IT’S TEMPTING to argue that bad times translate into good horror films. The classic Universal films opened during the Depression. And the classic horror releases in 1968 have been attributed to the tumultuous era framed by the Vietnam War. But the emergence of modern horror in mainstream culture that began with Rosemary’s Baby and reached its first major breakthrough with The Exorcist had as much to do with the changes in the movie system, including the loosening of standards.

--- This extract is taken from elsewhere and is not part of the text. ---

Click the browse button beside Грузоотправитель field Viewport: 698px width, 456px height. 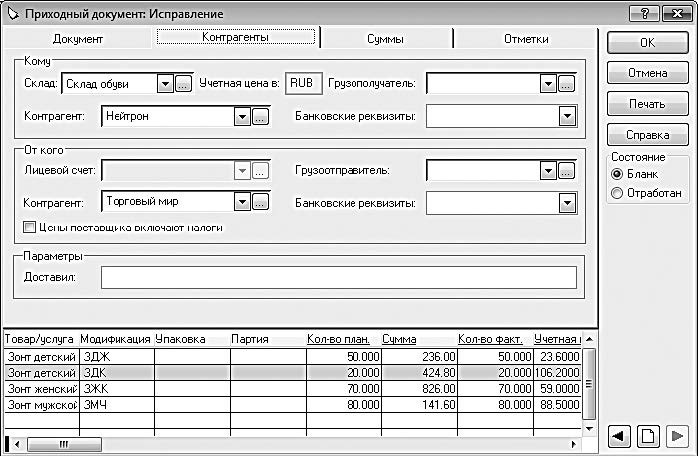[x=566, y=171]
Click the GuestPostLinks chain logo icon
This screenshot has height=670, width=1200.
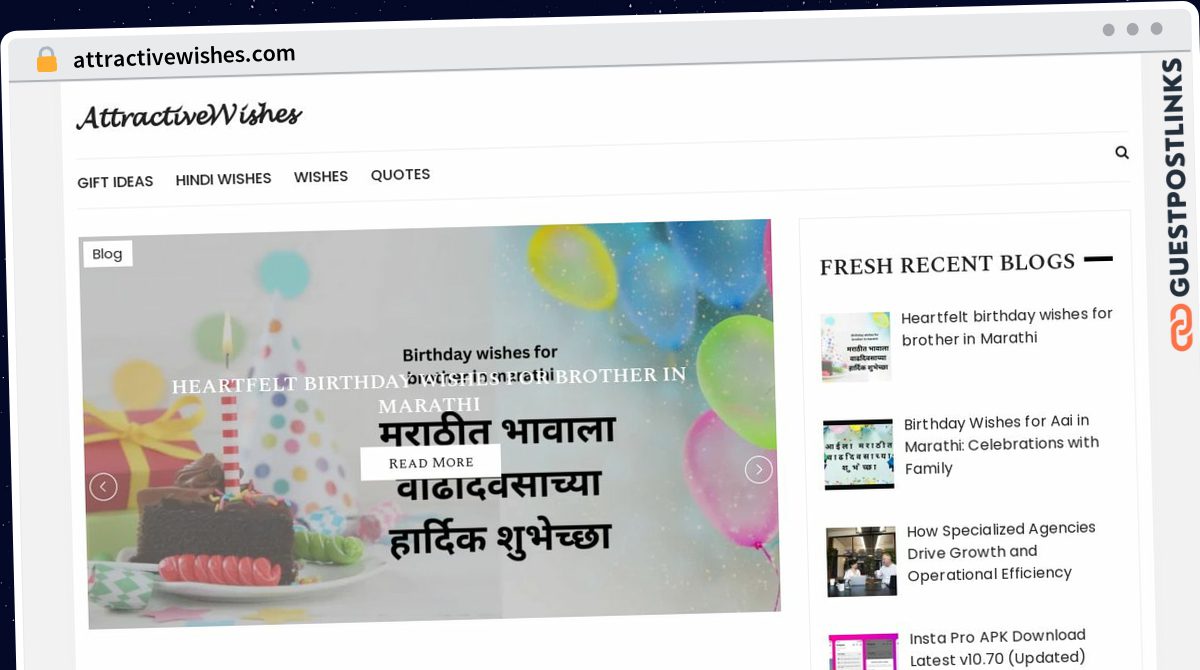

The original Production Code, the industry guidelines that set the limits of sex, sin, and violence in most studio releases, was established in 1930 with the following provision: “No picture shall be produced which will lower the moral standards of those who see it. Hence the sympathy of the audience shall never be thrown to the side of crime, wrongdoing, evil or sin.” As soon as the Code office began to make a few exceptions, the entire system broke down. By 1966, only 59 percent of films released in the United States carried the Production Code seal. Church groups were outraged. The threat of local ratings boards applying their own rules for exhibitors worried many directors, and culture wars broke out around obscenity and violence after every controversial movie. In an effort to prevent more government intervention, the major studios created the MPAA ratings board. To some, this sounded like a curtailment of free expression, a new power given to a secret committee to determine what was appropriate for children. In fact, it had the opposite effect. The ratings board helped movies like The Exorcist reach a much larger audience.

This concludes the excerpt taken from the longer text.